In rosso* Recordati *venerdi': la societa' e' presente in Turchia con Recordati ?laç. Ankara rappresenta il 6,4% dei ricavi da attività farmaceutiche del gruppo (dati sem1 2018). Le tensioni sulla Turchia sono tornate dopo che un tribunale del Paese asiatico ha negato la richiesta di rilascio del pastore americano Andrew Brunson, attualmente agli arresti domiciliari. Le quotazioni sono scese fino in area 30,66 rimbalzando in area 30,85 rimanendo comunque bene al di sotto della chiusura di giovedi' a 31,68 euro. A 30,03 si colloca la base del gap rialzista del 20 luglio, supporto sulla carta solido in quanto praticamente coincidente con il 50% di ritracciamento del rialzo dai minimi di inizio luglio. Solo discese al di sotto di area 30 euro farebbero temere una ulteriore accelerazione ribassista diretta verso i 28,20 euro, dove transita la linea che unisce i minimi di marzo e di luglio, supporto critico anche in ottica di medio termine. La tenuta di area 30 dovrebbe invece favorire un nuovo test dei 32 euro. Sopra quei livelli possibile la ricopertura del gap ribassista del 2 luglio con lato alto a 33,66 euro.
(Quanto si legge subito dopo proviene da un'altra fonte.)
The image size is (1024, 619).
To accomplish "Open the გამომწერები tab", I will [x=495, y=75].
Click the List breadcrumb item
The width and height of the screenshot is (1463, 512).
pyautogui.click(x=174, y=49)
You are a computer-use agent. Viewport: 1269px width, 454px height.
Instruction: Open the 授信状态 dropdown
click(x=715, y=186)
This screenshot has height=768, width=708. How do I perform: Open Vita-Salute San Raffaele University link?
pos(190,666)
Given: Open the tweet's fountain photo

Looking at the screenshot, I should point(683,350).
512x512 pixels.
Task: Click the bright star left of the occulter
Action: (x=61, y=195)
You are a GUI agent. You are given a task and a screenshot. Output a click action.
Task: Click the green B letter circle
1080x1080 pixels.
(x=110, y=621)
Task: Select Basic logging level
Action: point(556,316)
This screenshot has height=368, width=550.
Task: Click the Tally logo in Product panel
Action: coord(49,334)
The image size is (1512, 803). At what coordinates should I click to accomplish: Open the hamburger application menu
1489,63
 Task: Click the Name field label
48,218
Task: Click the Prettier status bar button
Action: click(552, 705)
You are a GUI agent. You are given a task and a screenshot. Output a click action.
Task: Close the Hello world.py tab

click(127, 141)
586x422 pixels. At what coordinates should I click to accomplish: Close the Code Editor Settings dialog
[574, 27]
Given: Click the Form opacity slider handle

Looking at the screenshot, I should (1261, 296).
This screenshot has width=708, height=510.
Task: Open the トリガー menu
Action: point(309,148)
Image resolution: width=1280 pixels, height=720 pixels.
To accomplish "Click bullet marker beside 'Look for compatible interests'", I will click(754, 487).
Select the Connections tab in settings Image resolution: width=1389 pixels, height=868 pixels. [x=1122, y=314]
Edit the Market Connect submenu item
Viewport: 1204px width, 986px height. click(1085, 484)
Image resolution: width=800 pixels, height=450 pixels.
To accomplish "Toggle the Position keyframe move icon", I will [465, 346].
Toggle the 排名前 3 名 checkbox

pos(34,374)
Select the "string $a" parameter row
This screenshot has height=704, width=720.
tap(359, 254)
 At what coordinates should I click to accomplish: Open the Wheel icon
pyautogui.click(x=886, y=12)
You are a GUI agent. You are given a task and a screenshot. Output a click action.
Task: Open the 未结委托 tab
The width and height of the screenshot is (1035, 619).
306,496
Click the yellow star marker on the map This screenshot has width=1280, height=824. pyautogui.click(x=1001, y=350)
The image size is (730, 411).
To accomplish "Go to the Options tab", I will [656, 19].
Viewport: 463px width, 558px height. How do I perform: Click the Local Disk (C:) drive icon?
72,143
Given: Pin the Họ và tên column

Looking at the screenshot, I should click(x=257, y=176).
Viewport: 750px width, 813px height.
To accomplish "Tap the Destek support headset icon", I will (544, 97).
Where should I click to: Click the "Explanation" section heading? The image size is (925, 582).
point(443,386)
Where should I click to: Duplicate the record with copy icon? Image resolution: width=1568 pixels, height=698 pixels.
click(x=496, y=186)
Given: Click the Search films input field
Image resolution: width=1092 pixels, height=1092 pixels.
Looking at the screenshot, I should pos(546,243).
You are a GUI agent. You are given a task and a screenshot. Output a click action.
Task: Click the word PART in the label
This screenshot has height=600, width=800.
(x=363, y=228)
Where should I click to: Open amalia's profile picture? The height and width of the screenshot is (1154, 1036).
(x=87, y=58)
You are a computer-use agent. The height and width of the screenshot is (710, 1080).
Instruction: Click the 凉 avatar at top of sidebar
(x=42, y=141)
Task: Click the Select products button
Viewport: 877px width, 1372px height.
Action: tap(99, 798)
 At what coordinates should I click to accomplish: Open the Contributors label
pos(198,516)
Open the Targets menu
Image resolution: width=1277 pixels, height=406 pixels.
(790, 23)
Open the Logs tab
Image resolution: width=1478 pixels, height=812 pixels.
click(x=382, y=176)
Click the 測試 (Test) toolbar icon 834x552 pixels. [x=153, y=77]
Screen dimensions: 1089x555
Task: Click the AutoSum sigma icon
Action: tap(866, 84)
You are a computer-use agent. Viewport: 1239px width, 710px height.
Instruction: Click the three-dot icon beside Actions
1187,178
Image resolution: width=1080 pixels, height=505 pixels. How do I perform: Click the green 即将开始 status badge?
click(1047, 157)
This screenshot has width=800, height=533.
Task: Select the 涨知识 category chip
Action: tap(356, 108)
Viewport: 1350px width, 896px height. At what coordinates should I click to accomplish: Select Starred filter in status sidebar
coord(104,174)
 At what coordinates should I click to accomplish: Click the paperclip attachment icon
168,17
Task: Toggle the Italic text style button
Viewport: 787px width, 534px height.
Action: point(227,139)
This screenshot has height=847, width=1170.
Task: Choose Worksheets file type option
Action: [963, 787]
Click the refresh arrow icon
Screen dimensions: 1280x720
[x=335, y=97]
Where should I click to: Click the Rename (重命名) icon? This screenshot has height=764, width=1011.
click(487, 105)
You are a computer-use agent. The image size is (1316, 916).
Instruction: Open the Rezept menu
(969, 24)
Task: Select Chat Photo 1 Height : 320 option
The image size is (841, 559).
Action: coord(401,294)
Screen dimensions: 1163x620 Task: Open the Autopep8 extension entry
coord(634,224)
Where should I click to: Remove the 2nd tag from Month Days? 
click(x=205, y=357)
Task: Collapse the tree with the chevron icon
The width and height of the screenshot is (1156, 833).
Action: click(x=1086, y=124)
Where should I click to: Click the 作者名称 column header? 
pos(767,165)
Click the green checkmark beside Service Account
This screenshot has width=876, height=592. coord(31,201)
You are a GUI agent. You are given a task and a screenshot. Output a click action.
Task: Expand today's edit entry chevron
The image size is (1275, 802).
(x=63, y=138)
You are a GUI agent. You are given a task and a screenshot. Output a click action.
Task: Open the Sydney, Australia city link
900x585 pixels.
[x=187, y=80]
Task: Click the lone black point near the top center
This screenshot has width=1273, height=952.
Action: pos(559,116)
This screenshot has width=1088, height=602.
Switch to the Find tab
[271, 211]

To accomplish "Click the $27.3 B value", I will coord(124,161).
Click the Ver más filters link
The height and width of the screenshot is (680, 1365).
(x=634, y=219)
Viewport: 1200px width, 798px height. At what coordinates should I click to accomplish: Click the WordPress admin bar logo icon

Netta flessione venerdì per* Saipem* che corregge dopo aver toccato il giorno prima a 4,6750 euro il massimo da febbraio 2017. Il titolo potrebbe essere penalizzato dalla decisione della danese A.P. Moller-Maersk di scorporare la divisione di perforazione petrolifera Maersk Drilling per poi quotarla alla borsa di Copenhagen: possibile che i gestori di fondi abbiano iniziato a creare spazio per il nuovo titolo nei portafogli cedendo azioni dello stesso settore. Saipem oltretutto non approfitta delle indiscrezioni del sito upstream che la vorrebbero ben posizionata nella gara indetta da Saudi Aramco per il progetto Marjan (la parte offshore vale ben 7 miliardi di dollari), gara che dovrebbe entrare nel vivo in settembre. Inoltre, sempre secondo upstream, uno dei due concorrenti per progetto LNG di Mamba in Mozambico si sarebbe ritirato, riducendo quindi la concorrenza. Le offerte sono attese per inizio 2019. Graficamente la flessione del titolo non modifica la tendenza di medio breve termine che resta per il momento saldamente orientata al rialzo. La permanenza sopra area 4,20 rappresenta una condizione essenziale per ambire in tempi brevi alla realizzazione di nuovi movimenti al rialzo verso 4,83, lato alto del canale che sale da maggio, poi fino a 5,23. Discese sotto area 4,20 rischierebbero invece di introdurre nuovi cali che, sotto il minimo di agosto a 4,118 euro, riporterebbero il titolo sui supporti a 4,03 e 3,92 euro, minimo di metà luglio.